Pero no por eso la hemos hecho más humana, más fraterna, simplemente solidaria. La misión del cristiano
hoy es hacerse más sensible al dolor y hacer que nuestro mundo no pase del sufrimiento ajeno. No podemos
olvidar que si el sufrimiento, el dolor, la muerte, nos hermana a todos, patrimonio común en esta vida, la
compasión, la misericordia, la atención al más pequeño y al desvalido, por pequeña que sea, es deber del
cristiano: nos hace más semejantes a Cristo en esta vida y nos ganará la otra.
4. 4
No es lícito entusiasmarse con tener un Jesús a quien lastima nuestro dolor, sin sentirnos también nosotros
lastimados por el dolor del prójimo. Y nuestro Señor fue un hombre misericordioso, que no esperó para
intervenir ser deseado, que no exigía recibir la petición concreta antes de responder a la necesidad que
encontraba.
¿Cómo es posible que los cristianos nos distingamos por ser más sensibles al orden que a la misericordia, a
la condena que a la comprensión, al recuerdo de la ofensa que a su olvido voluntario? Cada desgracia
presenciada, cada persona desgraciada conocida, debería representar para nosotros, en realidad, una llamada
a la compasión, una invitación a ser lo que decimos ser: ‘discípulos de Jesús’. No sería justo que
contáramos con Dios para solucionar nuestras desgracias, si nuestro prójimo sabe que no puede contar con
nosotros en la suya.
El examen final, la reválida del cristiano, nos preanunció Jesús, será sobre la misericordia que ofrecimos y
no sobre la justicia que hayamos vivido: todos los fallos quedarán olvidados, si no le fallamos al prójimo en
necesidad. No podemos quejarnos de un Dios que no cuida de nosotros, si no nos cuidamos de los hombre
que sufren a nuestro alrededor.
No hace falta ser Jesús, ni pasar por la aldea de Naín para ir al encuentro de personas necesitadas, porque
ellas esperan consuelo: encontrarlas y acompañarlas en su dolor, tener tiempo y atenciones para con ellas,
hace encontrar a Dios y sentir sus atenciones.

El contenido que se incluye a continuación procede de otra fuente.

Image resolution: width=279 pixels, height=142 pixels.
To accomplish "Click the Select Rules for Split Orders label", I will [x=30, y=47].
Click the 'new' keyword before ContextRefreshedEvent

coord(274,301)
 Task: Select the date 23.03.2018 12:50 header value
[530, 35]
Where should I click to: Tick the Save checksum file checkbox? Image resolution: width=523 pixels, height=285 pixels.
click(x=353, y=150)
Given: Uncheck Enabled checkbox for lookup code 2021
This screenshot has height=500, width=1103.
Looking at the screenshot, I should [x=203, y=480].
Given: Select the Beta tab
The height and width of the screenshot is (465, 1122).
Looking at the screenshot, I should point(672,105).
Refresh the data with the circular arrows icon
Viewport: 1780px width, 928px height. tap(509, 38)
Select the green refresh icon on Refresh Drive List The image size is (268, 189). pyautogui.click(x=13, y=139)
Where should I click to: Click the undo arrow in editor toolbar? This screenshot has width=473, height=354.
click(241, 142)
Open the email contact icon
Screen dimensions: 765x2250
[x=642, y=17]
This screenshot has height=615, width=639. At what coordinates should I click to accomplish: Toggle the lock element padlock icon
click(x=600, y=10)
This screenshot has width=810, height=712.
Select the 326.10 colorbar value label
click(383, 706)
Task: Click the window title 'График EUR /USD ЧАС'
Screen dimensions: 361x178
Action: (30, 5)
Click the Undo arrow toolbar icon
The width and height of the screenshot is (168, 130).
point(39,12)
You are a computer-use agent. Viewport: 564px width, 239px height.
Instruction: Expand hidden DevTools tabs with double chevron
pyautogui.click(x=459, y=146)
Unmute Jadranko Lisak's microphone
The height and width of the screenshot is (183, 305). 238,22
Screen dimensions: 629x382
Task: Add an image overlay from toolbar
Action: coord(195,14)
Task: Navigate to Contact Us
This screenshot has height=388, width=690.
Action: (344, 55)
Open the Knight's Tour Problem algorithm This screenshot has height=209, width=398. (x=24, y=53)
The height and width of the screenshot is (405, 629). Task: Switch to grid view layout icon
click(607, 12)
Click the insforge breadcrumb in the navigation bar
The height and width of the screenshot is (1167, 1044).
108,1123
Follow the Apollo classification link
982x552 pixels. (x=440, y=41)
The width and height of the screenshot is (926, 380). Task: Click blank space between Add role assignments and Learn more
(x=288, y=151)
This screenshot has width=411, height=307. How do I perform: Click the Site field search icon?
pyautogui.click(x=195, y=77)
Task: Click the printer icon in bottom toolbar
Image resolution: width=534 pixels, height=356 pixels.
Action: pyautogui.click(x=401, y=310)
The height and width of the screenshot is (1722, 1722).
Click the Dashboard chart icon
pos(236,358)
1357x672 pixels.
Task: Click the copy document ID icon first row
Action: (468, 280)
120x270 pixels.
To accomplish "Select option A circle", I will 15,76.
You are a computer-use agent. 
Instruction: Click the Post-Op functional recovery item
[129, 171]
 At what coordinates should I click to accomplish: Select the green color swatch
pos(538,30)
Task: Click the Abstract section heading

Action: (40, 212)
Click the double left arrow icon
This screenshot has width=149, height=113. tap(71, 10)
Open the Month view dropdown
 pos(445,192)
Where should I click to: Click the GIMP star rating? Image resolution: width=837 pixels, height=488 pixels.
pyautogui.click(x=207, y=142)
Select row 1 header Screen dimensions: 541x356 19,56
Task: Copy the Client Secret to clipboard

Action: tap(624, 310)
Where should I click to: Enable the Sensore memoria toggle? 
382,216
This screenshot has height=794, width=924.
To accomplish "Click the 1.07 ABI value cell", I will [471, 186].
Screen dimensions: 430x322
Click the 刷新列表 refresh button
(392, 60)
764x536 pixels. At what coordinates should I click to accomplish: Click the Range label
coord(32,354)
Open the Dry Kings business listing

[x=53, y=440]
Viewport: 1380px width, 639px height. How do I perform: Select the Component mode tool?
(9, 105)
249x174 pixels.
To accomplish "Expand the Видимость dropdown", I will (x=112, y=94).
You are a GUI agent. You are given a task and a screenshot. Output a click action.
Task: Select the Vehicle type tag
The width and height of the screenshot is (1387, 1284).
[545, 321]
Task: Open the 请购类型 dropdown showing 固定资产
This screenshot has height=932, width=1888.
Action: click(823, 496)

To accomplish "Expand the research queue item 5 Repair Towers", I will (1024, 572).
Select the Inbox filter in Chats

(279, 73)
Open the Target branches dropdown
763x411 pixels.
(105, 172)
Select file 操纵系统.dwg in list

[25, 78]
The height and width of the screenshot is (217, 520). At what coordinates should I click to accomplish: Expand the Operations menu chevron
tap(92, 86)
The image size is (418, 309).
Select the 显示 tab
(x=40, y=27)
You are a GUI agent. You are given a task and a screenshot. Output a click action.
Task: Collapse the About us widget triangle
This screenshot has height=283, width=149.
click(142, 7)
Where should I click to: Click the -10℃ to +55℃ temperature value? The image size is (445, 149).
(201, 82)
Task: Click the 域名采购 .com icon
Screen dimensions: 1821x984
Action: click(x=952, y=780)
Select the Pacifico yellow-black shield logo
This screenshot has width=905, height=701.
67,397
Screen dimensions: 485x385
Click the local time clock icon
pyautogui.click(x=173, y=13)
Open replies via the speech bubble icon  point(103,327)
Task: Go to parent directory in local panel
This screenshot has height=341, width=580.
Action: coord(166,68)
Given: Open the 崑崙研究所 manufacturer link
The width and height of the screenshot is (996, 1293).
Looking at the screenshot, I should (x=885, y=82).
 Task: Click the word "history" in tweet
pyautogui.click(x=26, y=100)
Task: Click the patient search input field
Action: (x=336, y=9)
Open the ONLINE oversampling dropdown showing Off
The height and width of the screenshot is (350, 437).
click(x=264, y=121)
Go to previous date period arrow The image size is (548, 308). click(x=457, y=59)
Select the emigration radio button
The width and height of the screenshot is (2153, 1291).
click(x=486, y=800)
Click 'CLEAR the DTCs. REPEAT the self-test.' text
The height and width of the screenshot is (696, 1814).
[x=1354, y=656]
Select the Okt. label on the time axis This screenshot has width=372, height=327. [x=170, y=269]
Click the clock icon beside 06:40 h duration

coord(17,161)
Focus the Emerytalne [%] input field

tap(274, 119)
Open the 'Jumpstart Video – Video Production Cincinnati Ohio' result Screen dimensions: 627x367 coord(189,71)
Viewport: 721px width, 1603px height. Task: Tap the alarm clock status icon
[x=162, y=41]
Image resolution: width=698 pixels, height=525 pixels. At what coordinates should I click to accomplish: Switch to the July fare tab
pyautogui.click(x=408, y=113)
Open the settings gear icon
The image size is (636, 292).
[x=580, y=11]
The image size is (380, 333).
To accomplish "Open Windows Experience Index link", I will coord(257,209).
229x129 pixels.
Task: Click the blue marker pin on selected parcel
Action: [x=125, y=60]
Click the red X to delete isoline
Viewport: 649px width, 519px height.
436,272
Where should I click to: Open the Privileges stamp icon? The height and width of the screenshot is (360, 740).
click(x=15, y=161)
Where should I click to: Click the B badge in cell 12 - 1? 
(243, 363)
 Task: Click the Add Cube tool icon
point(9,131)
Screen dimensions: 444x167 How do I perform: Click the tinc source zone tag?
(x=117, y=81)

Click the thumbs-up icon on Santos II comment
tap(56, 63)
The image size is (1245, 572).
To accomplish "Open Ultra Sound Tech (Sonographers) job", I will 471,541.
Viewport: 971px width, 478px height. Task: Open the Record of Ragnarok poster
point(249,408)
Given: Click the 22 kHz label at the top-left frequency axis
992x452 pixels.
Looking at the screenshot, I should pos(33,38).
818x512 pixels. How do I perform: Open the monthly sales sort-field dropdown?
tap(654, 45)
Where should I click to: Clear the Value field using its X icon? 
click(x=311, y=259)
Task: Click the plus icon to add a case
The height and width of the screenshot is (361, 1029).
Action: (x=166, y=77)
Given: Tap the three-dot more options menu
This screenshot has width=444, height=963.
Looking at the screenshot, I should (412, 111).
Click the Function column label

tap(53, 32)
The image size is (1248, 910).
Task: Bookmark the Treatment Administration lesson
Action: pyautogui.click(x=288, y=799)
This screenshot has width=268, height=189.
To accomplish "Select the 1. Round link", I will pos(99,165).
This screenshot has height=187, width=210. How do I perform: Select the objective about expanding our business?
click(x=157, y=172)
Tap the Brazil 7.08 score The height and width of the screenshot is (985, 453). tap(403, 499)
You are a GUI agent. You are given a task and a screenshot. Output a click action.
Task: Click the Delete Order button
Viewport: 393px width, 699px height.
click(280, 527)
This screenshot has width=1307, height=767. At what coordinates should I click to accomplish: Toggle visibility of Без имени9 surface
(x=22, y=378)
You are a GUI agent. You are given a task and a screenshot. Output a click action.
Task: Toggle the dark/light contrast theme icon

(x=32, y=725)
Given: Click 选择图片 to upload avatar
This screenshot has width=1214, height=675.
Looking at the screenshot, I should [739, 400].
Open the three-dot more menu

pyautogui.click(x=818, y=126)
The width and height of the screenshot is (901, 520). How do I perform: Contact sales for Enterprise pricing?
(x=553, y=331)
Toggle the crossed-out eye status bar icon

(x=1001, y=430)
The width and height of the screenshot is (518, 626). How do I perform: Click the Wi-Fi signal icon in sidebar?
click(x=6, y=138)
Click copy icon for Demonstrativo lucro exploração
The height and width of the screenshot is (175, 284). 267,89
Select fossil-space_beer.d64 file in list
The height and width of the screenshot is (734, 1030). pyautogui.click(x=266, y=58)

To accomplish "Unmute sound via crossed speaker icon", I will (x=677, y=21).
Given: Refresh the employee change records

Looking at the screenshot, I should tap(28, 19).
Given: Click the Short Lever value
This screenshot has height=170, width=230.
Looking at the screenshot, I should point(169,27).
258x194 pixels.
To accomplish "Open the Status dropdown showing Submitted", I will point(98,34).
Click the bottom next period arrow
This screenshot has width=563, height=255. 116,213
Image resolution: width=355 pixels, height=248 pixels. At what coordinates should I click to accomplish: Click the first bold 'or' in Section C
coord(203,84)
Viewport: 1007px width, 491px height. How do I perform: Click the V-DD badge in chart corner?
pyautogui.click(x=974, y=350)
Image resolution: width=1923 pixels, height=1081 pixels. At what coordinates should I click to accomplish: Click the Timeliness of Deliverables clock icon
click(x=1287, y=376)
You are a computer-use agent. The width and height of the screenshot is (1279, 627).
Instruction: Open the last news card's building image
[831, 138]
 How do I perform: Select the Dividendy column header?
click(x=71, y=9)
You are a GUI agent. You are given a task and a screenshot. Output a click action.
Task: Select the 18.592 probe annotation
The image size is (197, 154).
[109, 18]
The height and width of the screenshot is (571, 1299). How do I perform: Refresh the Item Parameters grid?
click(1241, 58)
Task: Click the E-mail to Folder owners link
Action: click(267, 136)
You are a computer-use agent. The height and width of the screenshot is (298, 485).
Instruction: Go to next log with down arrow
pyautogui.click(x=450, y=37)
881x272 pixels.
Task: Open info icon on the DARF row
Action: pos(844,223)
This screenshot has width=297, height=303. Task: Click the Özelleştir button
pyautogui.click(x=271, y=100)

La gente hoy, aunque haya aprendido a esconderlo, sufre de soledad y menosprecio: dediquemos una
parte de nuestro tiempo a curar heridas y sanar espíritus. Y el mundo sabrá que Cristo está con Él. Dios
lo visita cuando nosotros sabemos visitar a quien está en necesidad.
ORAMOS NUESTRA VIDA DESDE ESTE TEXTO:
Dios Bueno, qué lección tan clara nos das este domingo. Qué importante es
encontrarte en el hermano que sufre, en el que siente la pena, el dolor, la soledad, la
impotencia… Tú sigues saliendo al encuentro de nuestras necesidades cuando hay
personas que saben salir a nuestro encuentro.
Que sepamos escuchar, acompañar dejándonos guiar por tu Espíritu, para ser
diferentes, prolongando la vida de Jesús en la nuestra. ¡Así sea!